Path 1 is the right v1. It captures the import edges; downstream queries that need PyO3 signatures can adopt Path 2 incrementally without disturbing what's already shipped. Path 2 is the right answer if and when WXYC has multiple PyO3 libraries and wants cross-boundary structural queries; until then it's premature infrastructure of exactly the kind a prior adversarial review of this project's roadmap warned against (the live-or-die instinct to build platform infrastructure before there's evidence of a second consumer).

This is the strongest stress test of the deterministic-extraction principle in the Python stack — stronger than any single Swift macro because the implementation is in another language's source tree entirely, not in another AST pass within the same language. The principle survives via Path 2, conditional on the cross-language join being worth its weight; absent that condition, the catalog admits the limit and the AST-only Python extractor moves on.

File 7: an Alembic migration as versioned Python AST

discogs-etl/alembic/versions/0001_initial.py:

revision: str = "0001_initial"
down_revision: str | Sequence[str] | None = None
branch_labels: str | Sequence[str] | None = None
depends_on: str | Sequence[str] | None = None

def upgrade() -> None:
    if context.is_offline_mode():
        raise RuntimeError(...)
    db_url = os.environ.get("DATABASE_URL_DISCOGS") or os.environ.get("DATABASE_URL")
    ...
    with psycopg.connect(db_url, autocommit=True) as conn, conn.cursor() as cur:
        cur.execute(
            "SELECT to_regclass('public.release') IS NOT NULL "
            "AND to_regclass('public.cache_metadata') IS NOT NULL"
        )
        if cur.fetchone()[0]:
            logging.getLogger("alembic.runtime.migration").warning(...)
            return

        for name in _SCHEMA_FILES:
            sql = (_SCHEMA_DIR / name).read_text().replace(" CONCURRENTLY", "")
            cur.execute(sql)


def downgrade() -> None:
    raise NotImplementedError("0001_initial is the baseline migration; downgrade is not supported.")

Alembic's shape is fixed: four module-level identifiers (revision, down_revision, branch_labels, depends_on) plus two functions (upgrade, downgrade). The four identifiers describe the migration DAG; the two functions describe forward and reverse DDL operations. Together they constitute a complete record of what schema change this revision applies and how it composes with siblings.

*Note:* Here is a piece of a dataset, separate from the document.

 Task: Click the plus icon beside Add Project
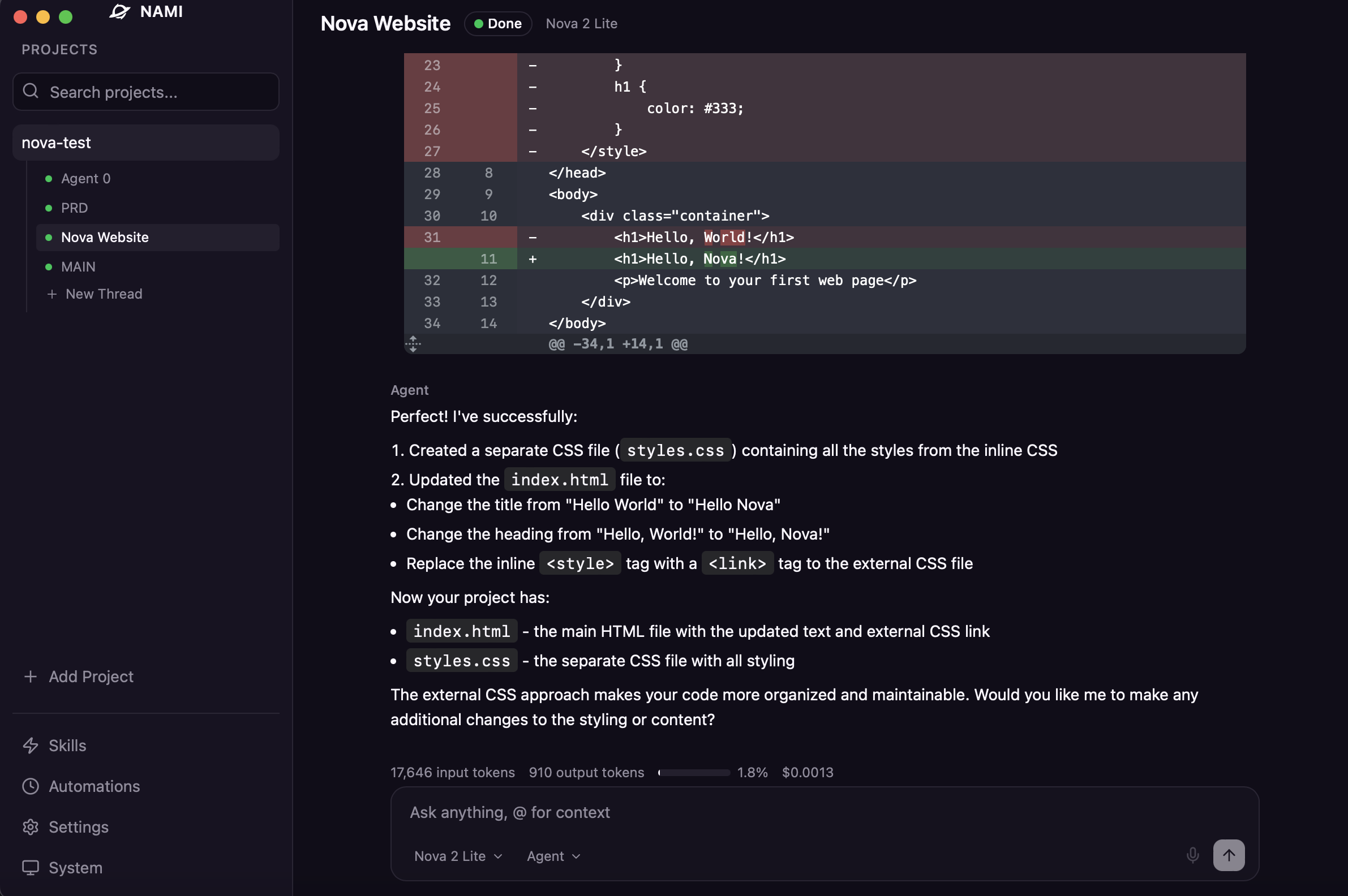(31, 677)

This particular migration is unusual — it applies external SQL files via a side-channel psycopg.connect(..., autocommit=True) rather than the conventional op.add_column(...) / op.execute(...) calls. So its upgrade_ops list points to external SQL files (File 3 Form C above) rather than to AST-resident DDL calls. Most Alembic migrations use the op API:

def upgrade() -> None:
    op.add_column("artists", sa.Column("normalized_name", sa.Text, nullable=True))
    op.create_index("ix_artists_normalized_name", "artists", ["normalized_name"])

For those, the DDL operations are fully in the AST; the migration record carries them as structured ops.

{
  "kind": "migration",
  "name": "0001_initial",
  "package": "discogs-etl",
  "file": "alembic/versions/0001_initial.py",
  "line": 29,
  "language": "python",
  "language_data": {
    "python": {
      "migration_framework": "alembic",
      "revision": "0001_initial",
      "down_revision": null,
      "branch_labels": null,
      "depends_on": null,
      "upgrade_ops": [
        {"op": "external-sql-file", "path": "schema/create_functions.sql", "transformations": [{"kind": "string_replace", "from": " CONCURRENTLY", "to": ""}]},
        {"op": "external-sql-file", "path": "schema/create_database.sql"},
        {"op": "external-sql-file", "path": "schema/create_indexes.sql"},
        {"op": "external-sql-file", "path": "schema/create_track_indexes.sql"}
      ],
      "downgrade_ops": [{"op": "raise", "exception": "NotImplementedError"}],
      "guards": [
        {"kind": "offline-mode-check", "behavior": "refuse"},
        {"kind": "schema-presence-check", "tables": ["public.release", "public.cache_metadata"], "behavior": "skip-with-warning"}
      ]
    }
  }
}

Alembic migrations and Drizzle migrations encode the same conceptual record in different DSLs. A shared migration kind across languages — with language_data.<lang>.* carrying the host-specific bits (Alembic's op.add_column shape vs Drizzle's table-builder shape) — is the natural application of the two-tier schema sketched in pipeline-contract.md. A cluster query like "find every migration that adds a column without a default, then find every migration reachable in the same revision DAG that backfills it" works across both DSLs if the records share the kind name and the upgrade-op shape is normalized.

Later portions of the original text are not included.